Pennsylvania Autism Insurance Act Fact Sheet
The Autism Insurance Act:
- Requires many private health insurance companies to cover the cost of diagnostic assessment and treatment of autism spectrum disorder and services for children under the age of 21, up to $36,000 per year
- Requires the Pennsylvania Department of Public Welfare (DPW) to cover the cost of services for individuals who are enrolled in the Medical Assistance program and do not have private insurance coverage, or for individuals whose costs exceed $36,000 in one year
- Requires the Pennsylvania Department of State to license professional behavior specialists who provide services to children
Who is covered by the Autism Insurance Act?
Children or young adults under age 21 with a diagnosis of an autism spectrum disorder who are:
- Covered under an employer group health insurance policy (including HMOs and PPOs) that has more than 50 employees and the policy is not a "self-insured" or "ERISA" policy
- On Medical Assistance
- Ccovered by Pennsylvania’s Children’s Health Insurance Program, CHIP, or adultBasic
What does the Autism Insurance Act cover?
Diagnostic assessment and treatment of autism spectrum disorders, which include:
- Prescription drugs and blood level tests
- Services of a psychiatrist and/or psychologist (direct or consultation)

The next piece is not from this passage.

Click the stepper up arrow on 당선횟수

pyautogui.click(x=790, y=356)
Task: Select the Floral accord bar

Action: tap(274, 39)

- Applied behavioral analysis
- Other rehabilitative care and therapies, such as speech and language pathologists, occupational and physical therapists
- Must be for an autism spectrum disorder
- Must be medically necessary
- Must be identified in a treatment plan
- Must be prescribed, ordered or provided by a licensed physician, licensed physician assistant, licensed psychologist, licensed clinical social worker or certified registered nurse practitioner
- Must be provided by an autism service provider or a person, entity or group that works under the direction of an autism service provider.